By acquiring the 740 limited partnership units, Host Marriott would obtain full control of the New Orleans Marriott, the San Antonio Marriott Rivercenter and the San Ramon, Calif., Marriott hotels. It would also receive a 50 percent partnership stake in the Santa Clara Marriott, in California.

In all, the four properties would add 3,411 rooms to Host Marriott's portfolio, but Host Marriott declined to provide projections on how much the hotels would contribute to its 1996 earnings.

"This is part of their ongoing strategy," said Bruce Turner, a Salomon Bros. hotel industry analyst. "In this case, they'll control the hotels outright, as opposed to having to share cash flows and profit with partners."

For investors in Marriott Hotel Properties II, Host Marriott's offer of $125,000 per unit represents a 25 percent appreciation over the unit price in 1988, when the partnership was formed. In addition, limited partnership unit holders received roughly $11 million in dividends last year, Mr. Souers said.

Host Marriott assumed control of the various partnerships in October 1993, when Marriott split into hotel owner Host Marriott and Marriott International Inc., an operating concern.

The company intends to finance the acquisition with the proceeds of a $415 million stock offering completed April 1.

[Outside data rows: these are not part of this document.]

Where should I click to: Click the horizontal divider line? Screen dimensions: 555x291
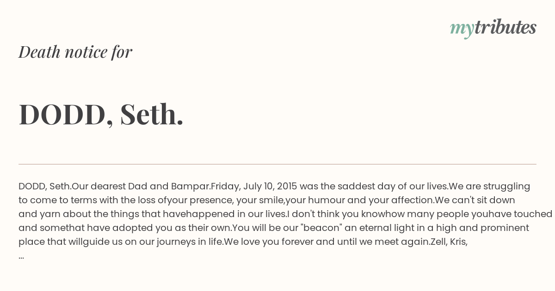point(278,164)
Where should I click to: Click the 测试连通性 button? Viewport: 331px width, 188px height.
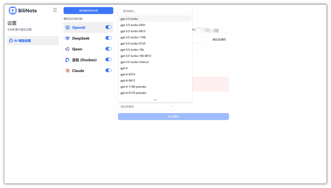[220, 39]
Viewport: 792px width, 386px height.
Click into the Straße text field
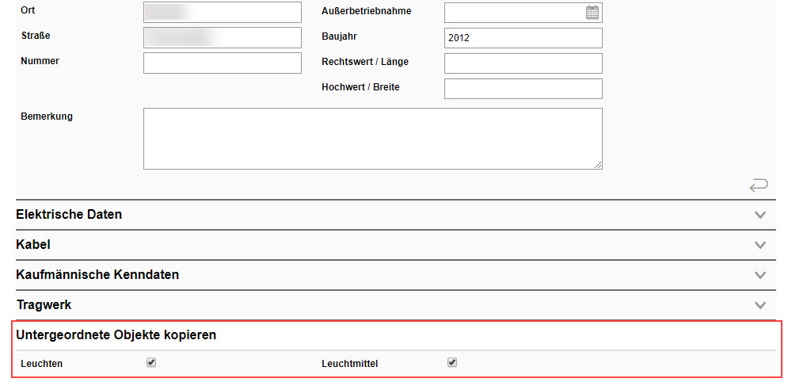tap(223, 38)
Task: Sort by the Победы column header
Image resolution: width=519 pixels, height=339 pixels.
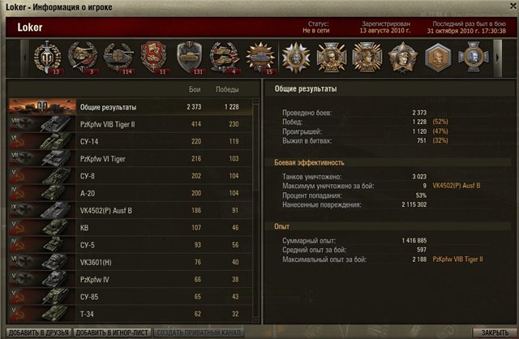Action: pos(227,89)
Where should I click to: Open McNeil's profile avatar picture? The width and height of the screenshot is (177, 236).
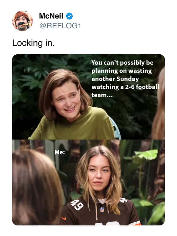(x=22, y=21)
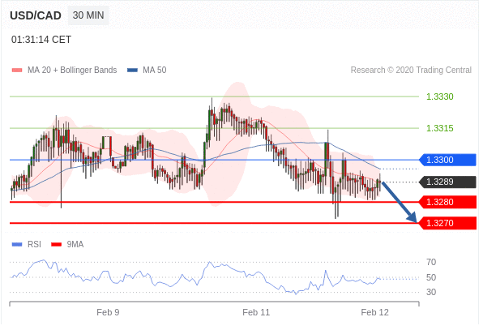Click the Feb 9 date axis label
This screenshot has height=330, width=483.
tap(108, 312)
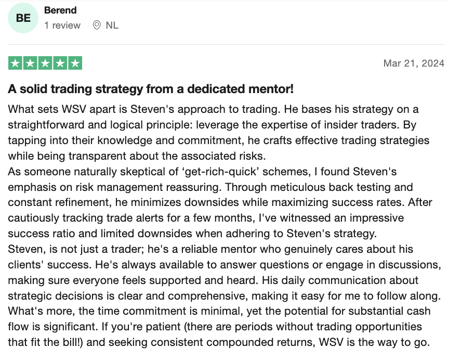Click the first green rating star

(x=16, y=63)
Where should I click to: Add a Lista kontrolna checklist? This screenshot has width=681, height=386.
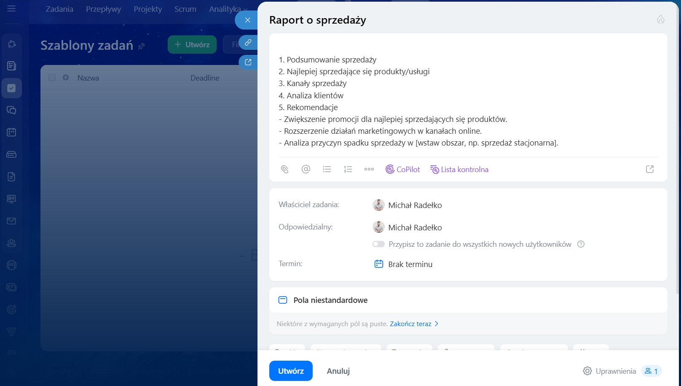[459, 169]
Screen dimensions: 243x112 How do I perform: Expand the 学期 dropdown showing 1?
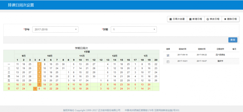[x=134, y=29]
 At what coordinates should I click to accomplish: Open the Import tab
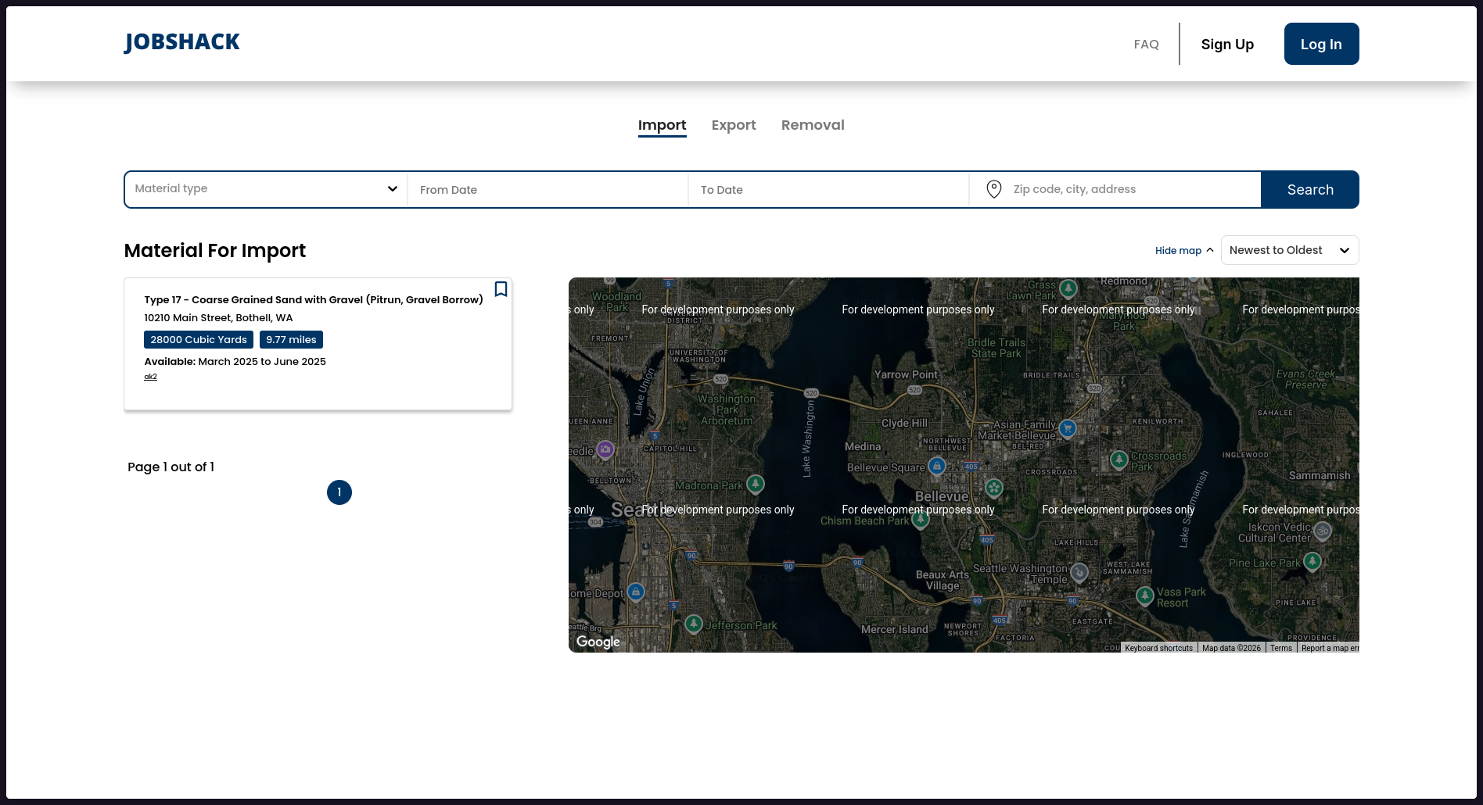point(662,125)
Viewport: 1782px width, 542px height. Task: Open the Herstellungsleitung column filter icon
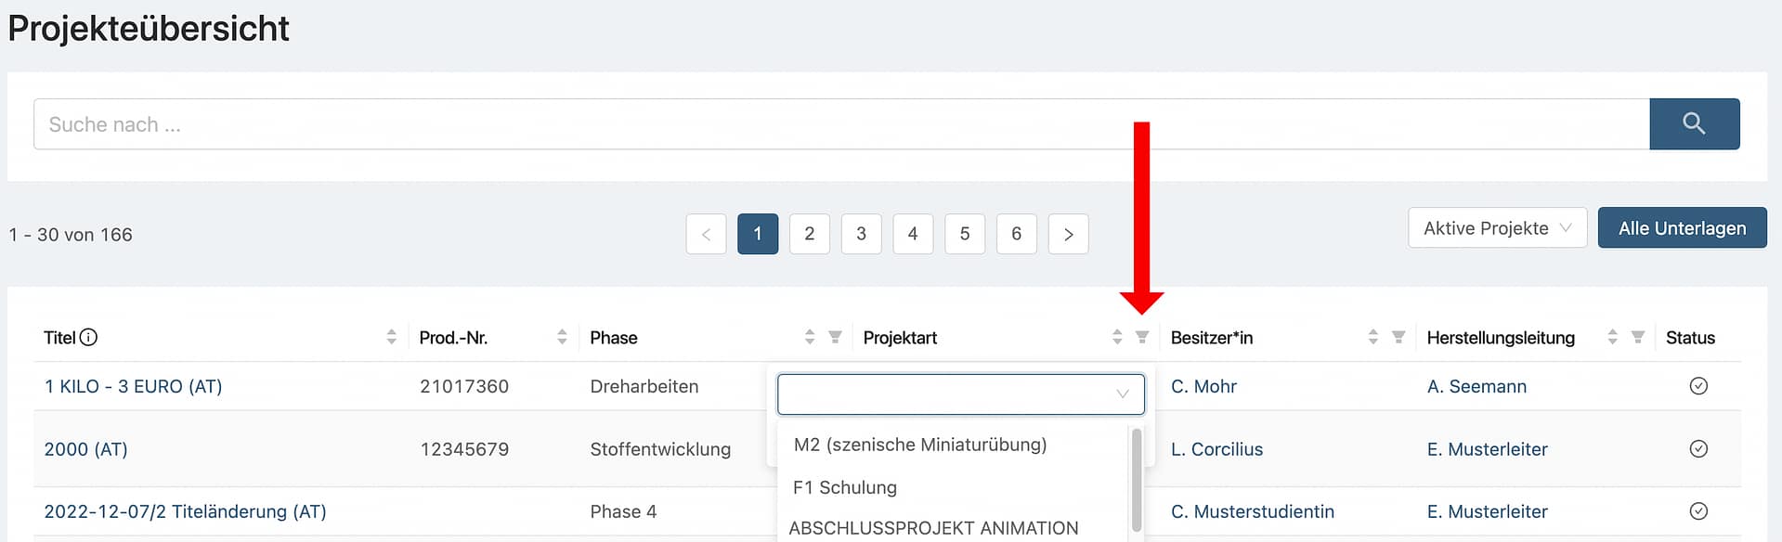click(x=1638, y=337)
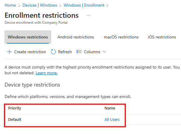The width and height of the screenshot is (181, 135).
Task: Select the macOS restrictions tab
Action: point(121,37)
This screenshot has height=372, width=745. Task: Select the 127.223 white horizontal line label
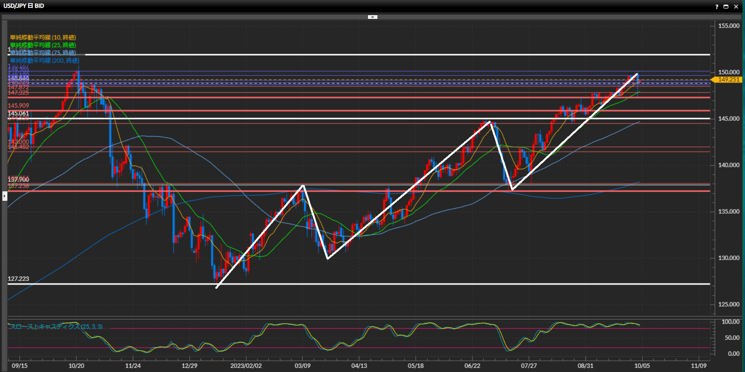(18, 279)
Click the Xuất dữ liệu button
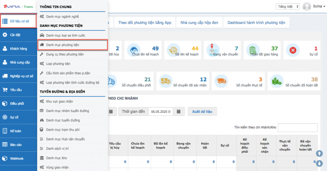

Host Marriott, which spent $915 million in 1994 and 1995 to buy upscale hotels in an attempt to capitalize on the recovering lodging industry and a lack of new construction, currently owns 62 full-service hotels.

But by offering to buy out Marriott Hotel Properties II limited partners, Host Marriott may have touched off a conflagration with other limited partnerships. Investors in several other Host Marriott-controlled limited partnerships say that the company has failed to provide promised dividends despite the hotel industry's rebound.

Yesterday, for instance, Host Marriott held a meeting with partners in Courtyard II Ltd. Partnership in an effort to avoid possible litigation, sources said. Courtyard II investors, as well as unit holders in a group known as Courtyard I Ltd. Partnership, say they have not received any money from the company for at least three years.

Courtyard I and Courtyard II were $100 million partnerships formed in the late 1980s by the former Marriott Corp. to finance expansion of its moderately priced brand. Like Marriott Hotel Properties II, Host Marriott is now the general partner of those groups.

Although Mr. Souers confirmed the Courtyard II meeting, he declined to comment on what occurred or the threat of a lawsuit.

He added that there is no link between other partnerships and the company's actions regarding Marriott Hotel Properties II, although Host Marriott may extend similar offers for other partnership units, he said.

In all, the 30 Host Marriott-controlled partnerships own 262 hotels, according to a company prospectus issued for the April stock offering.

Host Marriott's offer to buy the Marriott Hotel Properties II units expires at 12 a.m. on May 15, unless extended, the company said.